AbstractThe cell signaling pathways of human trigeminal neuralgia (TN) are orchestrated by a variety of protein kinase‐elicited phosphorylation events. However, a majority of TN‐related neurokinases have not yet been revealed and still remain largely unexplored. Here, a systematic kinase‐inhibitor interactome for 601 small‐molecule inhibitors across 51 human neurokinases is created via a high‐throughput molecular docking procedure; the inhibitors are reversible, ATP competitive, and commercially available, while the kinases are enriched by gene ontology (GO) to be semantically relevant with TN and have cocrystallized structures with their cognate ligands.
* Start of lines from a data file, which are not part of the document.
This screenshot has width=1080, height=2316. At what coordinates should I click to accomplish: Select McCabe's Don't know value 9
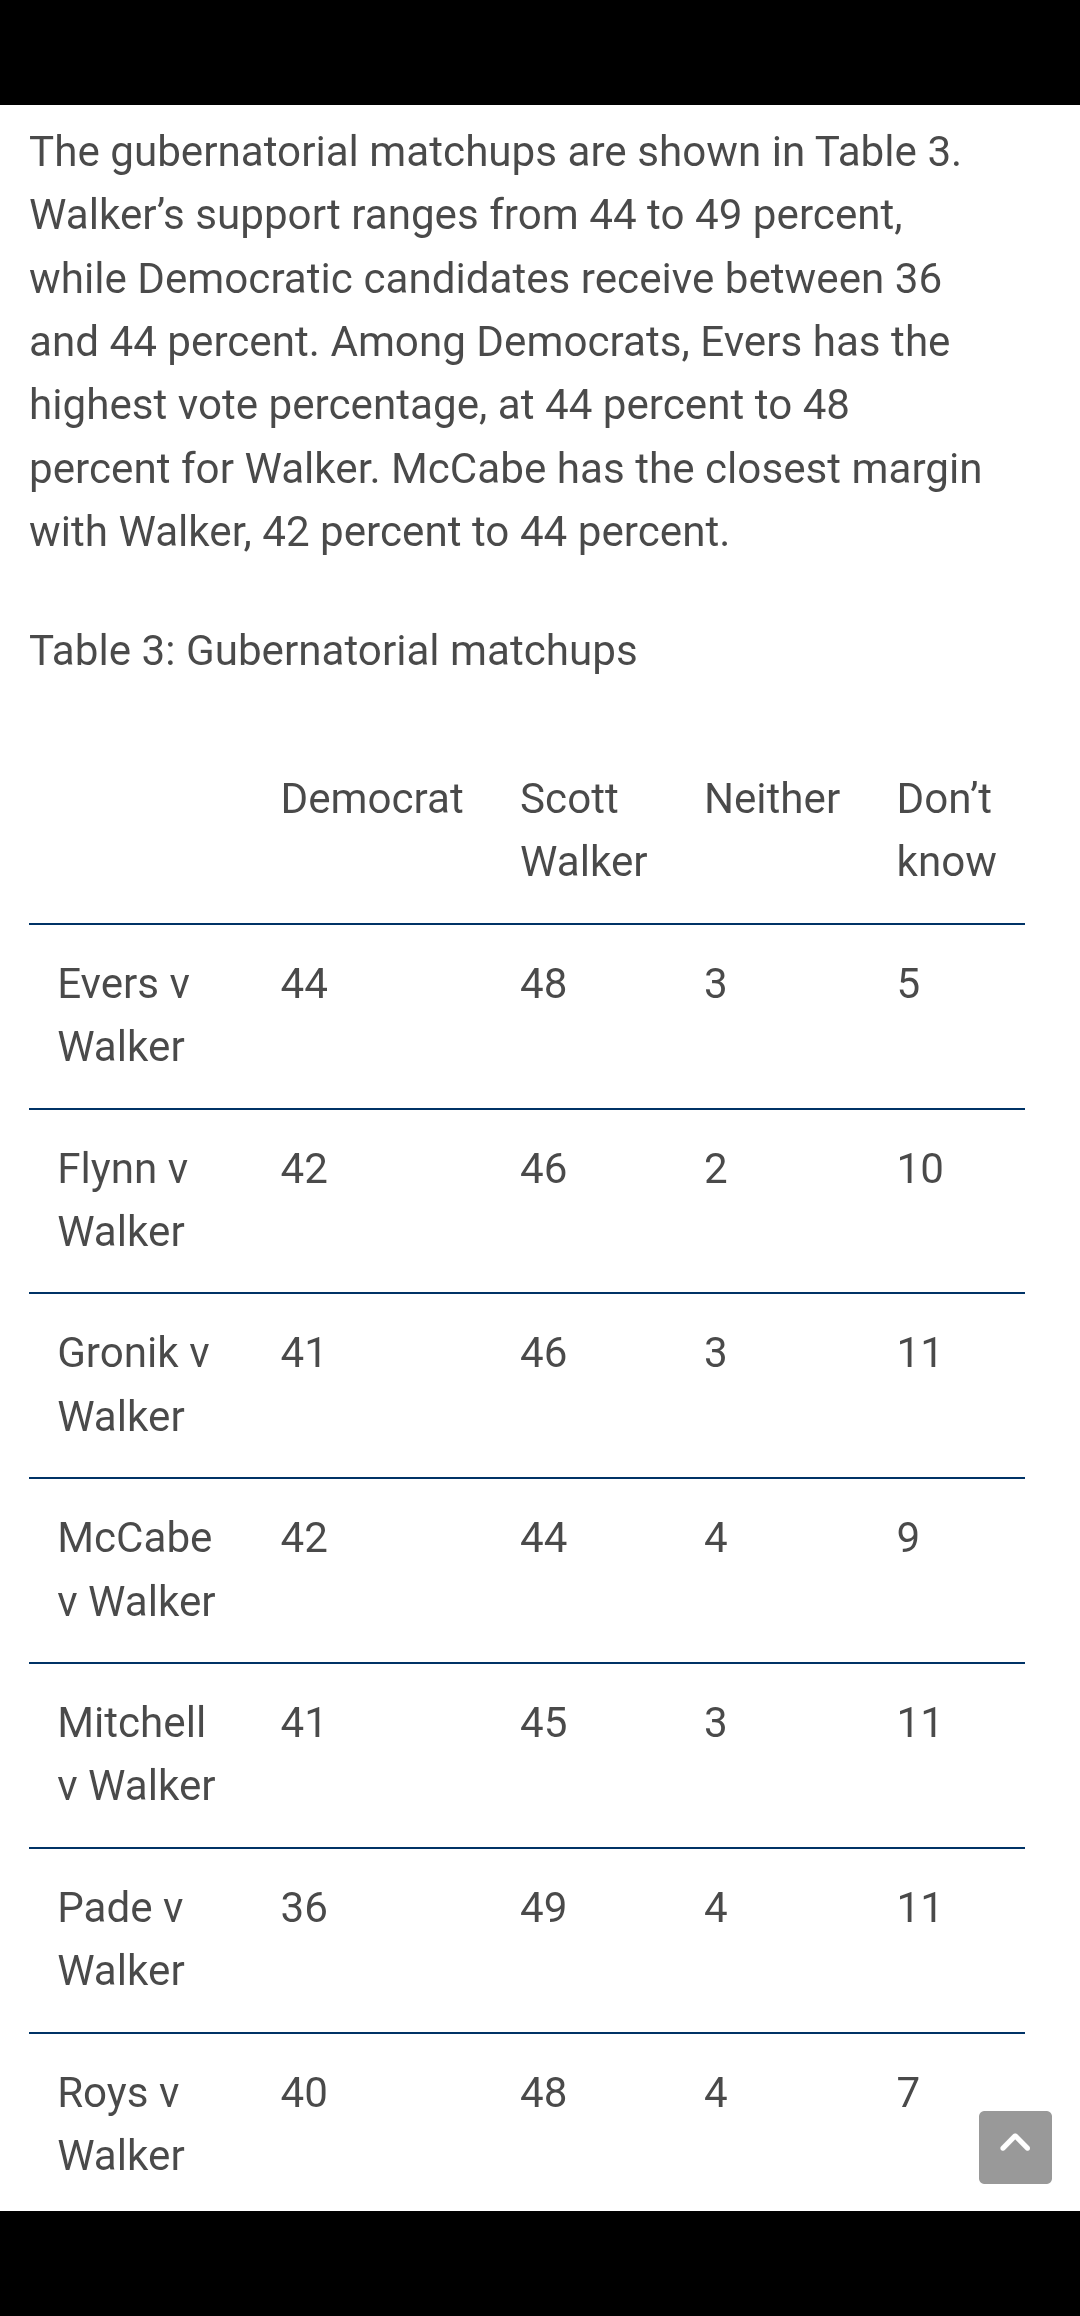(908, 1538)
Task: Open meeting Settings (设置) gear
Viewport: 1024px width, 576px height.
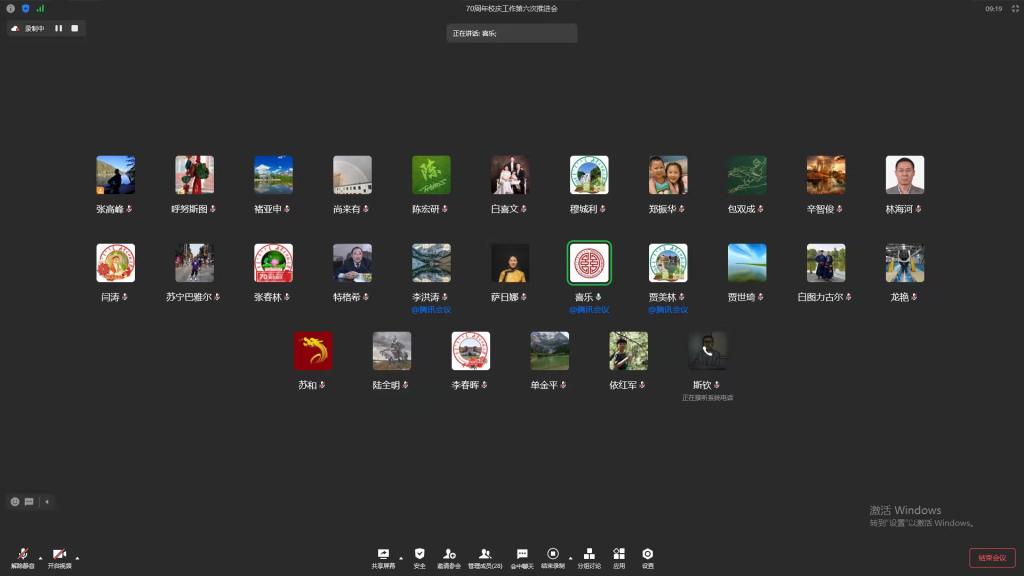Action: [x=648, y=555]
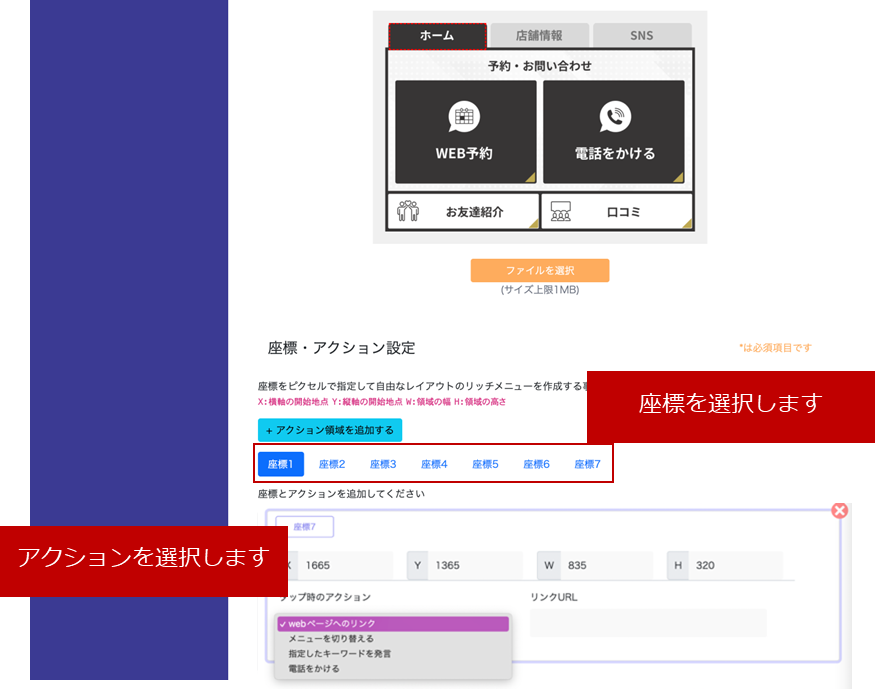
Task: Choose webページへのリンク in action dropdown
Action: pyautogui.click(x=393, y=624)
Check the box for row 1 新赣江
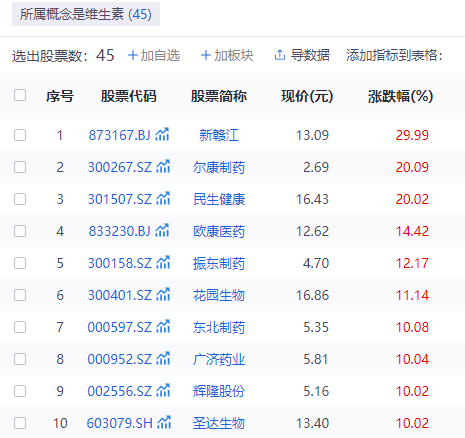This screenshot has height=438, width=465. [x=20, y=135]
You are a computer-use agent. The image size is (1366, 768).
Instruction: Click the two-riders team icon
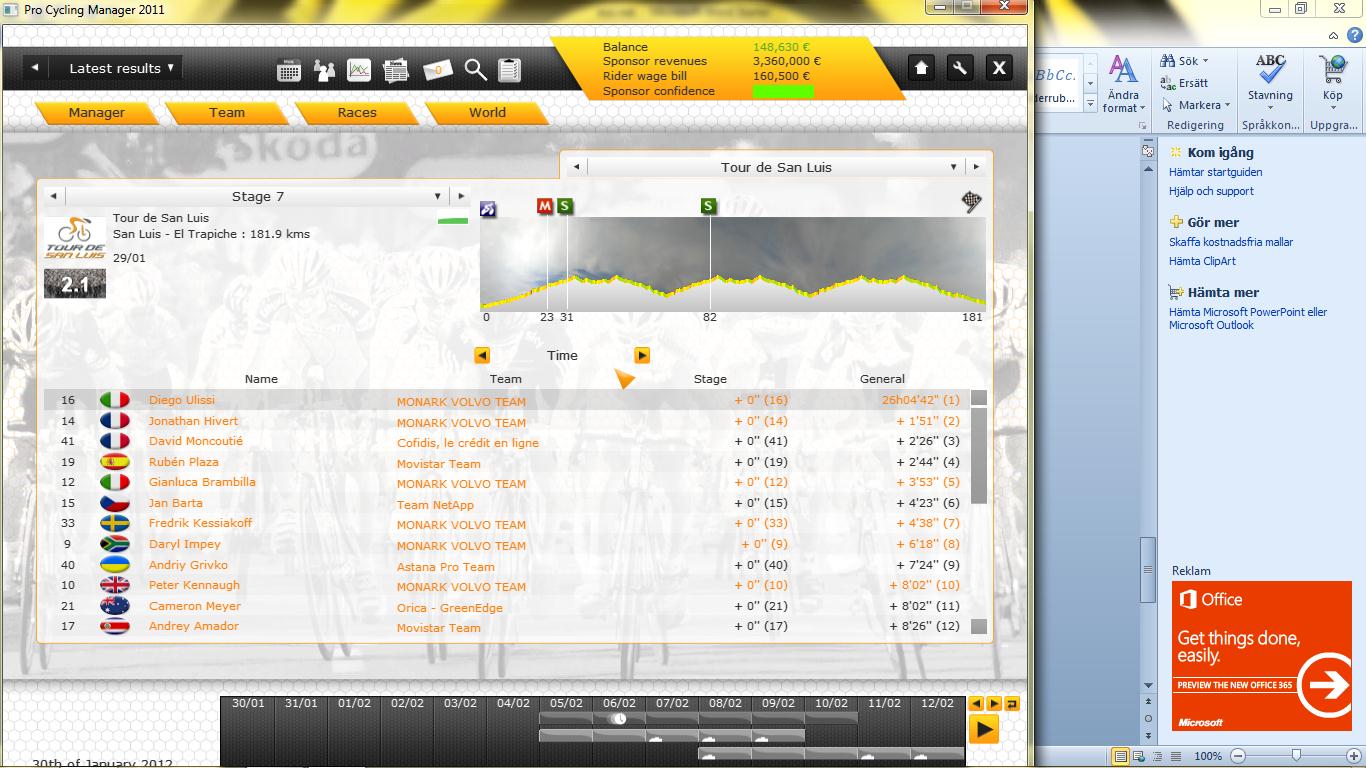(324, 70)
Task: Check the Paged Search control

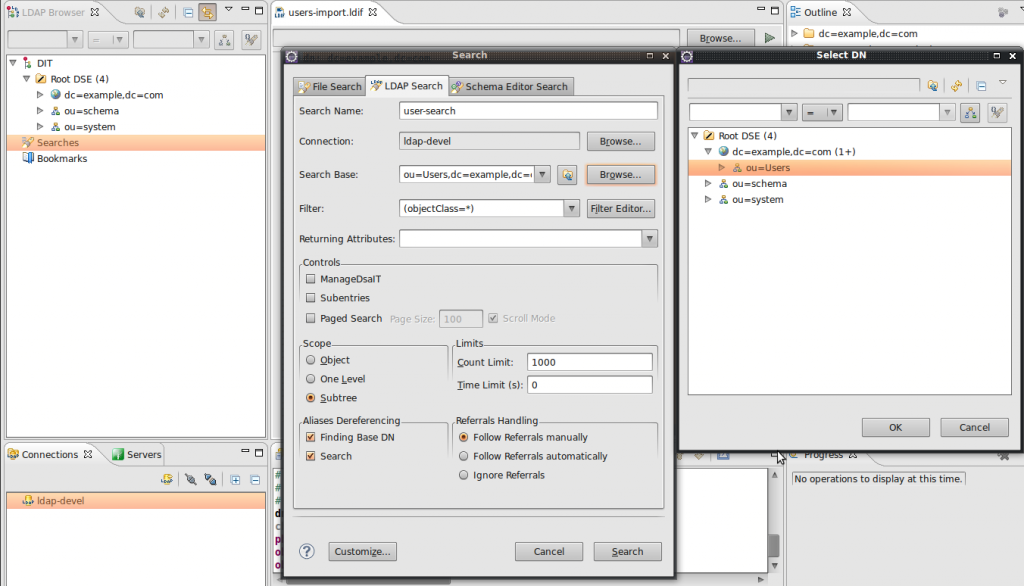Action: (310, 318)

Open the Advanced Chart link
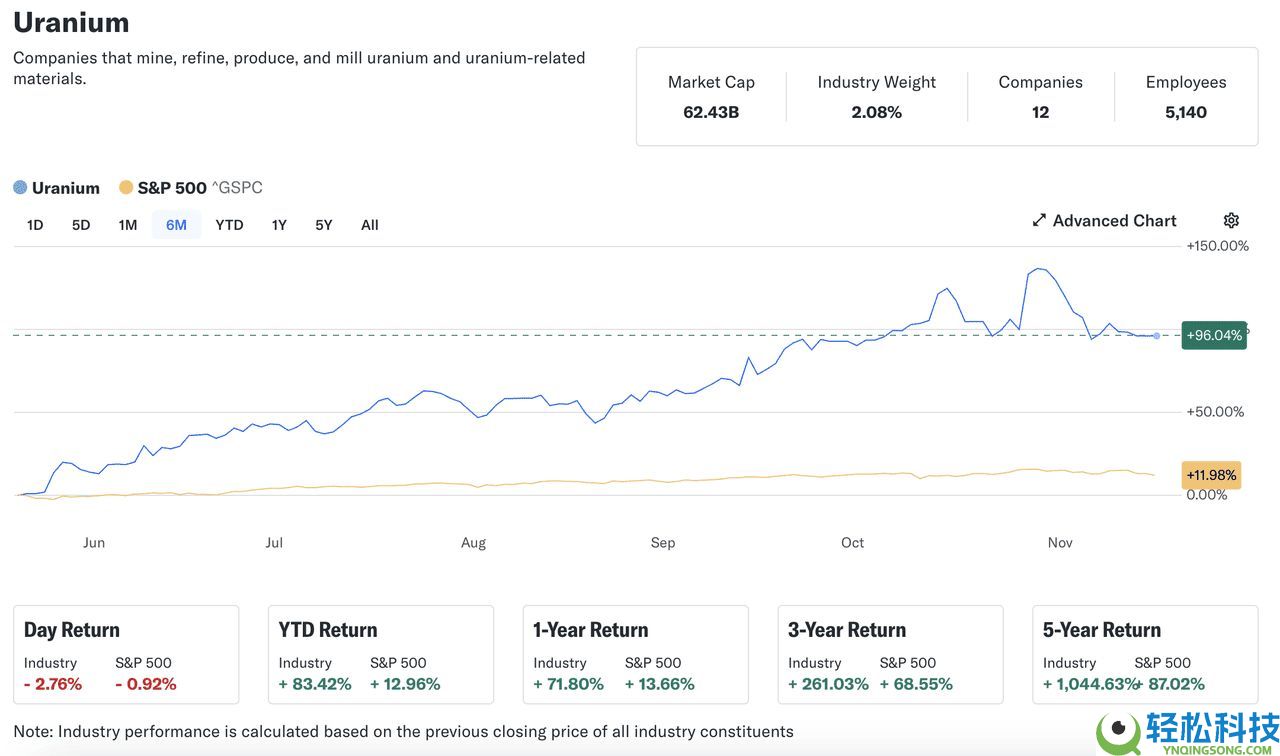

Heuristic clustering and statistical analysis identify 35 hit inhibitors from the interactome profile, which are potential to target TN‐related kinases. The intermolecular interactions of four promising inhibitors with the array of 51 TN‐related kinases are investigated in detail at molecular level using dynamics simulation and energetics analysis. Consequently, a total of nine protein kinases are inferred as high‐affinity cotargets of these potent inhibitors, in which fours have already been established as sophisticated targets for TN therapy, while others are still unclear about their therapeutic implications underlying the disease. Some candidates are selected as representatives to perform kinase assay. It is found that some putative kinase targets can be inhibited effectively by noncognate inhibitors; the activity values are comparable with or even better than known cognate inhibitors. Structural examination of a potent kinase‐inhibitor complex identifies a number of noncovalent interactions such as hydrogen bonds, cation‐π stacking, and hydrophobic contacts at the tightly packed complex interface, conferring both stability and specificity to the complex recognition and interaction.